Por Hernán Andrés Kruse.-

“Esto nos ubica en la compleja relación entre libertad y Estado. Contrario a la idea común, no se trata de dos elementos disímiles y excluyentes. Más bien, mantienen una estrecha relación, donde la libertad sólo es posible gracias al Estado. Éste es el encargado de crear las libertades constitucionales, darles una forma institucional y convertirlas en realidad. En condiciones de una estructura estatal débil (o prácticamente inexistente) los derechos podrán ser imaginados, pero difícilmente transformados en una experiencia cotidiana. La libertad, entonces, no puede ser resguardada con una mera limitación a la interferencia del gobierno. Los derechos para hacerse efectivos necesitan algo más que sólo evitar la presencia del poder estatal. Es imprescindible una responsabilidad positiva de éste. La intrusión del Estado para la salvaguarda de cada derecho.

El Estado liberal, por tanto, tiene la obligación de proveer el tentáculo institucional (positivo y libertario) que permita a los ciudadanos resguardarse de las mismas posibles arbitrariedades estatales. Y algo de igual relevancia: la obligación de proteger a los ciudadanos de posibles abusos del poder privado. Dominaciones de otros ciudadanos sostenidas por las mismas libertades constitucionales. No está de más subrayarlo: los derechos constitucionales son en realidad poderes legales que pueden ser ejercidos sobre los demás. Y por ello es necesario que éstos se sujeten a ciertas restricciones para evitar que se desborde su poder. Sólo un enérgico y bien estructurado Estado es capaz de defender al débil del fuerte; evitar que una persona esclavice a otra.

Datos para localizar palabras y elementos
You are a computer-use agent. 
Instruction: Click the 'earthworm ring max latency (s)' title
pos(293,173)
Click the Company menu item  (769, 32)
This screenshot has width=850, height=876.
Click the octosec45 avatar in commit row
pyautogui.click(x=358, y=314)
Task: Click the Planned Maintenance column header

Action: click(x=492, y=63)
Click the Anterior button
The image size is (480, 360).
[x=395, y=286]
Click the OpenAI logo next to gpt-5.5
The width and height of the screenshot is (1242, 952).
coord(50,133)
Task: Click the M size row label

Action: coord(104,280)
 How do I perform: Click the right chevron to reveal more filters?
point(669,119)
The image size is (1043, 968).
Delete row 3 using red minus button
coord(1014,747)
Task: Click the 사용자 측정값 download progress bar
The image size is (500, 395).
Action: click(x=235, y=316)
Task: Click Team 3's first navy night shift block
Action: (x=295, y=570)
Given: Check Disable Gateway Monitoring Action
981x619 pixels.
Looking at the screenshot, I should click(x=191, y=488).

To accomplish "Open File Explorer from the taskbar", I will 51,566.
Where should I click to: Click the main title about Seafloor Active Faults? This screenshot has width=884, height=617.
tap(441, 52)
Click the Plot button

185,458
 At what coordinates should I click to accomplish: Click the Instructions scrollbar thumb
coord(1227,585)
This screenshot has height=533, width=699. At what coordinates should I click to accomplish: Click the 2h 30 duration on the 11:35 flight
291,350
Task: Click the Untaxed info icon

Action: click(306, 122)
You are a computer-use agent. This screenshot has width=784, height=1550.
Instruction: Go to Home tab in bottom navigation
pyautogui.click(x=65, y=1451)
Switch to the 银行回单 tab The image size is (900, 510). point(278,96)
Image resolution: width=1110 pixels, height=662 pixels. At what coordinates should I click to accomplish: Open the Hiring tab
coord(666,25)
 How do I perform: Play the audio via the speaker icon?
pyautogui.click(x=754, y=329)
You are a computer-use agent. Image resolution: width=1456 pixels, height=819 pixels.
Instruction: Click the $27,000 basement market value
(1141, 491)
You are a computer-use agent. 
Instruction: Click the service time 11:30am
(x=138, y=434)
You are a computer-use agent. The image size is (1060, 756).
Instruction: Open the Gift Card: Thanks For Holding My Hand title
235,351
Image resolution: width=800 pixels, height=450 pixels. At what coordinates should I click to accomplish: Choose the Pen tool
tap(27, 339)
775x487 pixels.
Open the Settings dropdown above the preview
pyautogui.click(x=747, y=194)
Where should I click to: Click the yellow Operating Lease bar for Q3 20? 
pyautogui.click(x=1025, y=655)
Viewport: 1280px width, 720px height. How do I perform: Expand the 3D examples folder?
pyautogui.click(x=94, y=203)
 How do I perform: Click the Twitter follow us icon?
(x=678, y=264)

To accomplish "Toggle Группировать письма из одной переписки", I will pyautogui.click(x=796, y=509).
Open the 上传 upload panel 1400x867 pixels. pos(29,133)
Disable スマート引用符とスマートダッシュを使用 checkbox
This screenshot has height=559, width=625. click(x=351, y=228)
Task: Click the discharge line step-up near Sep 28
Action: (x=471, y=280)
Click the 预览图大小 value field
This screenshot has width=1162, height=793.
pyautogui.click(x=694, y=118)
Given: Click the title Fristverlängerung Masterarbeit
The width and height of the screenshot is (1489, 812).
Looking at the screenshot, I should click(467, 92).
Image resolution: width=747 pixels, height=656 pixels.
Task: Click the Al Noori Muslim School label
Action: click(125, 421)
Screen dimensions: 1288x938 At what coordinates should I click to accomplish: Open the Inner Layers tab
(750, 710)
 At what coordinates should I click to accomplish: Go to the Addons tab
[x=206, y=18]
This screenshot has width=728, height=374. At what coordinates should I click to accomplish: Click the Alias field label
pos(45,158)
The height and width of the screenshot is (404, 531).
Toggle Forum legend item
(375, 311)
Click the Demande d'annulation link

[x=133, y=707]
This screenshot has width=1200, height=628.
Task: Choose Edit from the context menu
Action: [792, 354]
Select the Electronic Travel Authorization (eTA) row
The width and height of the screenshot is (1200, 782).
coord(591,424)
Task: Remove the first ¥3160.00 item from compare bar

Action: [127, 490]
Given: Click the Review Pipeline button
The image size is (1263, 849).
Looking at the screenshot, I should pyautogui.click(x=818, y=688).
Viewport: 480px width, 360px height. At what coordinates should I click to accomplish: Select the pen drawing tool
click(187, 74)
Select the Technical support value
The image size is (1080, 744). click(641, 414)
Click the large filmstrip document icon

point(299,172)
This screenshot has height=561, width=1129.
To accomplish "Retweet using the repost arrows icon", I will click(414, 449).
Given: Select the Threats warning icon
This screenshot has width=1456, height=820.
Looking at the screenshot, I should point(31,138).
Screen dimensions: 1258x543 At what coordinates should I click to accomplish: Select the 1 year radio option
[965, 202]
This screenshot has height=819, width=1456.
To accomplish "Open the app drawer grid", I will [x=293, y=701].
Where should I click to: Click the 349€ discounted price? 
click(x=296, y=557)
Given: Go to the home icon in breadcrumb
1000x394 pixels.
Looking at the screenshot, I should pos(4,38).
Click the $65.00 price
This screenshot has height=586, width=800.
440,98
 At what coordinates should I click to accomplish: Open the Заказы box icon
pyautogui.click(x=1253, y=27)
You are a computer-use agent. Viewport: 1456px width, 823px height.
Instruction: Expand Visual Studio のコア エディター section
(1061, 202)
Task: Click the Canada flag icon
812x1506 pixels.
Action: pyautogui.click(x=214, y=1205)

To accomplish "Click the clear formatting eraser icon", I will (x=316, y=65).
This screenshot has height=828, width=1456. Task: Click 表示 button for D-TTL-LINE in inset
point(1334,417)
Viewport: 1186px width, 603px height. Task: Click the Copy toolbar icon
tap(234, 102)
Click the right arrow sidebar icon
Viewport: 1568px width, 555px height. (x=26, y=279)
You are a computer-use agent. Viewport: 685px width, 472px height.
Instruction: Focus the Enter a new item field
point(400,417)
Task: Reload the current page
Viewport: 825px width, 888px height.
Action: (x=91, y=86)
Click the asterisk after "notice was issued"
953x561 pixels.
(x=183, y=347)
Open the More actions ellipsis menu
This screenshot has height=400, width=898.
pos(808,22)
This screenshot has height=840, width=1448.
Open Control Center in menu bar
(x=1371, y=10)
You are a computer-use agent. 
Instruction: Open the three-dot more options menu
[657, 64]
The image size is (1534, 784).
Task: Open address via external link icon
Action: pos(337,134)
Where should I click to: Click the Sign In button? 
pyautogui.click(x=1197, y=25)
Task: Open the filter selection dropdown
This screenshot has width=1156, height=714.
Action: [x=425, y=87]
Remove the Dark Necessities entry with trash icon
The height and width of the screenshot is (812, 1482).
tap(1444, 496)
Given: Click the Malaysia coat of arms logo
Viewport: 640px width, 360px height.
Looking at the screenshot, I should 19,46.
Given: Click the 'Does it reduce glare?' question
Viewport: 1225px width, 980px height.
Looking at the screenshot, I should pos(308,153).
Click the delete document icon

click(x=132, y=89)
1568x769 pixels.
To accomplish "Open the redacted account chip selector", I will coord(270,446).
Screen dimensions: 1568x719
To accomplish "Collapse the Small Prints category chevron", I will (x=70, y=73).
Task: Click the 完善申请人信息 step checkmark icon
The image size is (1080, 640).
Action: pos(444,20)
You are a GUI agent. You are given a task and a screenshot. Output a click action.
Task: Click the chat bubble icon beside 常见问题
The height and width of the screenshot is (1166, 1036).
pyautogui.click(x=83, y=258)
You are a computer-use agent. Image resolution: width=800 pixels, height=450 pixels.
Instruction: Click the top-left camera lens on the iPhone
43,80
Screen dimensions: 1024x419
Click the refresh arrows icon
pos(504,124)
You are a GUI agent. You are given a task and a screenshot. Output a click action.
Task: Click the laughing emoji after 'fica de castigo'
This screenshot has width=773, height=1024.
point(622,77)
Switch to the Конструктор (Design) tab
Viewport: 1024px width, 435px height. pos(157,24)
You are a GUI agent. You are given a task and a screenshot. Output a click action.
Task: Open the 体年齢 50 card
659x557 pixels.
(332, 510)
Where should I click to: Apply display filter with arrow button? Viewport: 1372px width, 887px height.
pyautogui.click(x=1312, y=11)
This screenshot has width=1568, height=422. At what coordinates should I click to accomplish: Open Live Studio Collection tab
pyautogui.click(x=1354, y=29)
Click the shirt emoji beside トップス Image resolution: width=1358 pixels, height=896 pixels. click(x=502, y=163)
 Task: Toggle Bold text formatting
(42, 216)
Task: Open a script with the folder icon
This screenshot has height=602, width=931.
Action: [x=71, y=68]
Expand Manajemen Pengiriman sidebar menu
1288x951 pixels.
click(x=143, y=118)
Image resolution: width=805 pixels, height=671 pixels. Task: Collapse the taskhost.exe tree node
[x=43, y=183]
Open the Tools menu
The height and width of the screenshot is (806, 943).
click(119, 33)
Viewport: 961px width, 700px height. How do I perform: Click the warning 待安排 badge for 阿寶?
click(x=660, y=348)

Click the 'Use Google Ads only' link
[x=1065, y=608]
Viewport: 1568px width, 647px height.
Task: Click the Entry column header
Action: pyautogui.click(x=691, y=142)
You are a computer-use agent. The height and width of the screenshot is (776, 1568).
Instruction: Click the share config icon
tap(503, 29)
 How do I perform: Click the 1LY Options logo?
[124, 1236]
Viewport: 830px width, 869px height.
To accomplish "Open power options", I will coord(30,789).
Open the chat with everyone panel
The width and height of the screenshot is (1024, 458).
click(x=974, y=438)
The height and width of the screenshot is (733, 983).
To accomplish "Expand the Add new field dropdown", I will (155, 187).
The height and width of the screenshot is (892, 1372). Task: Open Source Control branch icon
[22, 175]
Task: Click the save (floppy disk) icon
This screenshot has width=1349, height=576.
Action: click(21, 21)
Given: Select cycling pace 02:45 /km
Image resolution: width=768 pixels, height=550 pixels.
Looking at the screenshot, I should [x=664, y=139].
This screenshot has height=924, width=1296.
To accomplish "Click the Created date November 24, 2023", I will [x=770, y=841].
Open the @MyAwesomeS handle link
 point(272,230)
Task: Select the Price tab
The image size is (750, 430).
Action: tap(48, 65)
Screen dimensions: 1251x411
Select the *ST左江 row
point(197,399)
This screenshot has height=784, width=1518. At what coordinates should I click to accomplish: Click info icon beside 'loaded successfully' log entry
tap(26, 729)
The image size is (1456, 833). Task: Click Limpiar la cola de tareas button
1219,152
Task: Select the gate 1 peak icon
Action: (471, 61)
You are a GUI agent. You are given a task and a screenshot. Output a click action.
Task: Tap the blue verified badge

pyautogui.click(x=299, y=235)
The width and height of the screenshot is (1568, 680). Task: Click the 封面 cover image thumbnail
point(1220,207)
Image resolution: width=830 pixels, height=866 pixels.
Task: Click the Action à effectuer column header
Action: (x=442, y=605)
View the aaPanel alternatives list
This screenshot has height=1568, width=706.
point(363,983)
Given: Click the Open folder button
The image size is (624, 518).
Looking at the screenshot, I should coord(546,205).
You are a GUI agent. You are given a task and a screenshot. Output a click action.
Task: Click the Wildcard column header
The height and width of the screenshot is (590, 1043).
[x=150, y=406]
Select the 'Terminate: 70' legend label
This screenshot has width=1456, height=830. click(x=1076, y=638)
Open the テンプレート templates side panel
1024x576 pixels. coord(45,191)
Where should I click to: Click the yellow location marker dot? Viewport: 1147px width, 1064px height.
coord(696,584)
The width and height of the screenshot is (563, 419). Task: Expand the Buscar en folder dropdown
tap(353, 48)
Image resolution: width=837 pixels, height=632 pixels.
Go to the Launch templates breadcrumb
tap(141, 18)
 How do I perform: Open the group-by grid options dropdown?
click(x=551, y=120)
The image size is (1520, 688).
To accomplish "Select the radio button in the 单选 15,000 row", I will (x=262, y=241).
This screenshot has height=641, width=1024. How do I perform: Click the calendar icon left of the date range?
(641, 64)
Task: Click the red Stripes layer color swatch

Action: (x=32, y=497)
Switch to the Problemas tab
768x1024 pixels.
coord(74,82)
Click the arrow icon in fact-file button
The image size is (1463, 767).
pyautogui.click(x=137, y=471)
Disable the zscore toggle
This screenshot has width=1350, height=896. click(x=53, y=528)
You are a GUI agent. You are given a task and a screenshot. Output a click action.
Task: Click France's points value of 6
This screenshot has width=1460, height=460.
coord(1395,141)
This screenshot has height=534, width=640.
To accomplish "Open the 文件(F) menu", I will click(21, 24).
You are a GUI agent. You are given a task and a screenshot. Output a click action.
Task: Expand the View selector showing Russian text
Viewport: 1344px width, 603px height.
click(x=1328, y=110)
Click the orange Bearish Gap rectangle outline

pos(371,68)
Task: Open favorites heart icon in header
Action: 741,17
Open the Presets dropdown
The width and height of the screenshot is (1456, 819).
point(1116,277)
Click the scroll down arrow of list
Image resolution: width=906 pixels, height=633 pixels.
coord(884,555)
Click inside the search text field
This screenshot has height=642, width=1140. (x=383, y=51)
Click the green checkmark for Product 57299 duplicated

* CONSIGNA: Prolonga el texto sobre la relación entre libertad y Estado a partir de su última oración. Las entradas provienen de una fuente distinta.

* RESPUESTA:
Así, aunque en ocasiones se olvide, lo interesante del pensamiento liberal en este rubro es su preocupación por los abusos de la concentración de poder, sea este público o privado. Y a pesar de que el liberalismo, en principio, mantiene una fuerte posición a favor de la protección de la propiedad privada, esto no significa que no desconfíe de ciertas formas de propiedad que se traducen fácilmente en influencia política o autoridad. La tradición constitucionalista-liberal entiende, pues, que el poder privado (o civil) debe ser limitado cuando existan intereses y propósitos públicos de por medio. La competencia y el pluralismo no regulado es una quimera; ambos necesitan para ser efectivos de un sistema legal que los promueva. Y, por ello, el planteamiento de una libertad de los medios irrestricta se reduce a un poder sin control, el poder arbitrario de una minoría es capaz de actuar sin sujetarse a ninguna regla ni regulación. Así, la libertad estructurada a partir de los derechos constitucionales debe tener límites para que realmente opere como un derecho. Lo cual no se traduce necesariamente en un intervencionismo estatal autoritario. La clave está en que el Estado nunca se confunda con la propiedad, la religión, la familia, la conciencia… ni con ninguna otra libertad que regule y limite.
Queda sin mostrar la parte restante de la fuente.